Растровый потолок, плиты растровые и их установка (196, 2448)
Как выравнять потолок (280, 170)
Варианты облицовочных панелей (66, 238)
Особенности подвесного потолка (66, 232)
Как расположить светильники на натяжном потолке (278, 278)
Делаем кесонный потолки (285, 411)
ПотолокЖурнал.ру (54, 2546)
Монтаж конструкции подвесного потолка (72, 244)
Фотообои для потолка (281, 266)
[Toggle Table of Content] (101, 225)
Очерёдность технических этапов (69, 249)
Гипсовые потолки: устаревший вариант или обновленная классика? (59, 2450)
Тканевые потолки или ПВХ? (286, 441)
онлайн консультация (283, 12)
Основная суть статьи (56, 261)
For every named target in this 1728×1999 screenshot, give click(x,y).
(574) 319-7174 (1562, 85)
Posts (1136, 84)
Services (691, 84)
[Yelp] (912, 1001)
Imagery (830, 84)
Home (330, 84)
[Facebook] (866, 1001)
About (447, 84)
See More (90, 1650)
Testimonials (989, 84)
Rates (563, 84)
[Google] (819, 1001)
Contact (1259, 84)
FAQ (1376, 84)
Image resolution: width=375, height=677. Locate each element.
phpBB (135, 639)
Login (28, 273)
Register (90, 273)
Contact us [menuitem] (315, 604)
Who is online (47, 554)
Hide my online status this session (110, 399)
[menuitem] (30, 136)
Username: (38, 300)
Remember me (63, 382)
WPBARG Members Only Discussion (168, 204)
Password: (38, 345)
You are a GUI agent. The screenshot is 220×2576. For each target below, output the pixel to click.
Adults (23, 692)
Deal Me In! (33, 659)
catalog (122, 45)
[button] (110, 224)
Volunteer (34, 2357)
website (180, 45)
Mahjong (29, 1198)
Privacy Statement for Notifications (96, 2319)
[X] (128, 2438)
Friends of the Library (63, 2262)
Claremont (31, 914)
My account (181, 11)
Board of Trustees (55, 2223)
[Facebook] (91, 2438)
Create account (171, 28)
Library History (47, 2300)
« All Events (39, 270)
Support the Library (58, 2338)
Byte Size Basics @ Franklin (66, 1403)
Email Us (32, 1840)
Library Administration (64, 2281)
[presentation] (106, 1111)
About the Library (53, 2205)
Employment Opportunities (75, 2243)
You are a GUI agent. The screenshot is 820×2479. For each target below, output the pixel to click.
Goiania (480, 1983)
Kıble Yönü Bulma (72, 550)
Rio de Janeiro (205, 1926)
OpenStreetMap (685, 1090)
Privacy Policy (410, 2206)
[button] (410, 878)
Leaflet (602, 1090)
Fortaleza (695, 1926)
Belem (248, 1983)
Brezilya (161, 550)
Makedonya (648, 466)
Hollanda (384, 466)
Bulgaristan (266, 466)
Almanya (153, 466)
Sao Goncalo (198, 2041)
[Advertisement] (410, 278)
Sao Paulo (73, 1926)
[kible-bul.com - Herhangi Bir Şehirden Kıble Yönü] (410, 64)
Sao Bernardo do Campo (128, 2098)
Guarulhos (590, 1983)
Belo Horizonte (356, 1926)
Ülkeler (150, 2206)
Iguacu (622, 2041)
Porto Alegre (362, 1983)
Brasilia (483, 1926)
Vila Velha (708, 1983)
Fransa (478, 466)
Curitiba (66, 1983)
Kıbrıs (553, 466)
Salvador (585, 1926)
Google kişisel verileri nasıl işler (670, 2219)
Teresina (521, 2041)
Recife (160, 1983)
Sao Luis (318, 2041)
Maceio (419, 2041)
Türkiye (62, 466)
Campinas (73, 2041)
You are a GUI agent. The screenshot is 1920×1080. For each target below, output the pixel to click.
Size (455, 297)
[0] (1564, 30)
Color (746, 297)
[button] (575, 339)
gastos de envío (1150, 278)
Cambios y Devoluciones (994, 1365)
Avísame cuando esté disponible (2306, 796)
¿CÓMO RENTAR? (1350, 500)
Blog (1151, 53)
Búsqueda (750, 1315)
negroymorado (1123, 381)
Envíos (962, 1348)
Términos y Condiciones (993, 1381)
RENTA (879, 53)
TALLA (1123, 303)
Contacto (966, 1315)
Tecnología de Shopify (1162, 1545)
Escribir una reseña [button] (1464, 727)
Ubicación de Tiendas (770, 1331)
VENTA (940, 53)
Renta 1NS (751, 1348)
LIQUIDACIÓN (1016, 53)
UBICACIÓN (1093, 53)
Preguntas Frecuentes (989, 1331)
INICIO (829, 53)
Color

**Exercise description:** Write out the data above once more, exactly as it stands.

**Solution to the exercise:**
Растровый потолок, плиты растровые и их установка (196, 2448)
Как выравнять потолок (280, 170)
Варианты облицовочных панелей (66, 238)
Особенности подвесного потолка (66, 232)
Как расположить светильники на натяжном потолке (278, 278)
Делаем кесонный потолки (285, 411)
ПотолокЖурнал.ру (54, 2546)
Монтаж конструкции подвесного потолка (72, 244)
Фотообои для потолка (281, 266)
[Toggle Table of Content] (101, 225)
Очерёдность технических этапов (69, 249)
Гипсовые потолки: устаревший вариант или обновленная классика? (59, 2450)
Тканевые потолки или ПВХ? (286, 441)
онлайн консультация (283, 12)
Основная суть статьи (56, 261)
For every named target in this 1728×1999 screenshot, give click(x,y).
(574) 319-7174 (1562, 85)
Posts (1136, 84)
Services (691, 84)
[Yelp] (912, 1001)
Imagery (830, 84)
Home (330, 84)
[Facebook] (866, 1001)
About (447, 84)
See More (90, 1650)
Testimonials (989, 84)
Rates (563, 84)
[Google] (819, 1001)
Contact (1259, 84)
FAQ (1376, 84)
Image resolution: width=375, height=677. Locate each element.
phpBB (135, 639)
Login (28, 273)
Register (90, 273)
Contact us [menuitem] (315, 604)
Who is online (47, 554)
Hide my online status this session (110, 399)
[menuitem] (30, 136)
Username: (38, 300)
Remember me (63, 382)
WPBARG Members Only Discussion (168, 204)
Password: (38, 345)
You are a GUI agent. The screenshot is 220×2576. For each target below, output the pixel to click.
Adults (23, 692)
Deal Me In! (33, 659)
catalog (122, 45)
[button] (110, 224)
Volunteer (34, 2357)
website (180, 45)
Mahjong (29, 1198)
Privacy Statement for Notifications (96, 2319)
[X] (128, 2438)
Friends of the Library (63, 2262)
Claremont (31, 914)
My account (181, 11)
Board of Trustees (55, 2223)
[Facebook] (91, 2438)
Create account (171, 28)
Library History (47, 2300)
« All Events (39, 270)
Support the Library (58, 2338)
Byte Size Basics @ Franklin (66, 1403)
Email Us (32, 1840)
Library Administration (64, 2281)
[presentation] (106, 1111)
About the Library (53, 2205)
Employment Opportunities (75, 2243)
You are a GUI agent. The screenshot is 820×2479. For each target below, output the pixel to click.
Goiania (480, 1983)
Kıble Yönü Bulma (72, 550)
Rio de Janeiro (205, 1926)
OpenStreetMap (685, 1090)
Privacy Policy (410, 2206)
[button] (410, 878)
Leaflet (602, 1090)
Fortaleza (695, 1926)
Belem (248, 1983)
Brezilya (161, 550)
Makedonya (648, 466)
Hollanda (384, 466)
Bulgaristan (266, 466)
Almanya (153, 466)
Sao Goncalo (198, 2041)
[Advertisement] (410, 278)
Sao Paulo (73, 1926)
[kible-bul.com - Herhangi Bir Şehirden Kıble Yönü] (410, 64)
Sao Bernardo do Campo (128, 2098)
Guarulhos (590, 1983)
Belo Horizonte (356, 1926)
Ülkeler (150, 2206)
Iguacu (622, 2041)
Porto Alegre (362, 1983)
Brasilia (483, 1926)
Vila Velha (708, 1983)
Fransa (478, 466)
Curitiba (66, 1983)
Kıbrıs (553, 466)
Salvador (585, 1926)
Google kişisel verileri nasıl işler (670, 2219)
Teresina (521, 2041)
Recife (160, 1983)
Sao Luis (318, 2041)
Maceio (419, 2041)
Türkiye (62, 466)
Campinas (73, 2041)
You are a GUI agent. The screenshot is 1920×1080. For each target below, output the pixel to click.
Size (455, 297)
[0] (1564, 30)
Color (746, 297)
[button] (575, 339)
gastos de envío (1150, 278)
Cambios y Devoluciones (994, 1365)
Avísame cuando esté disponible (2306, 796)
¿CÓMO RENTAR? (1350, 500)
Blog (1151, 53)
Búsqueda (750, 1315)
negroymorado (1123, 381)
Envíos (962, 1348)
Términos y Condiciones (993, 1381)
RENTA (879, 53)
TALLA (1123, 303)
Contacto (966, 1315)
Tecnología de Shopify (1162, 1545)
Escribir una reseña [button] (1464, 727)
Ubicación de Tiendas (770, 1331)
VENTA (940, 53)
Renta 1NS (751, 1348)
LIQUIDACIÓN (1016, 53)
UBICACIÓN (1093, 53)
Preguntas Frecuentes (989, 1331)
INICIO (829, 53)
Color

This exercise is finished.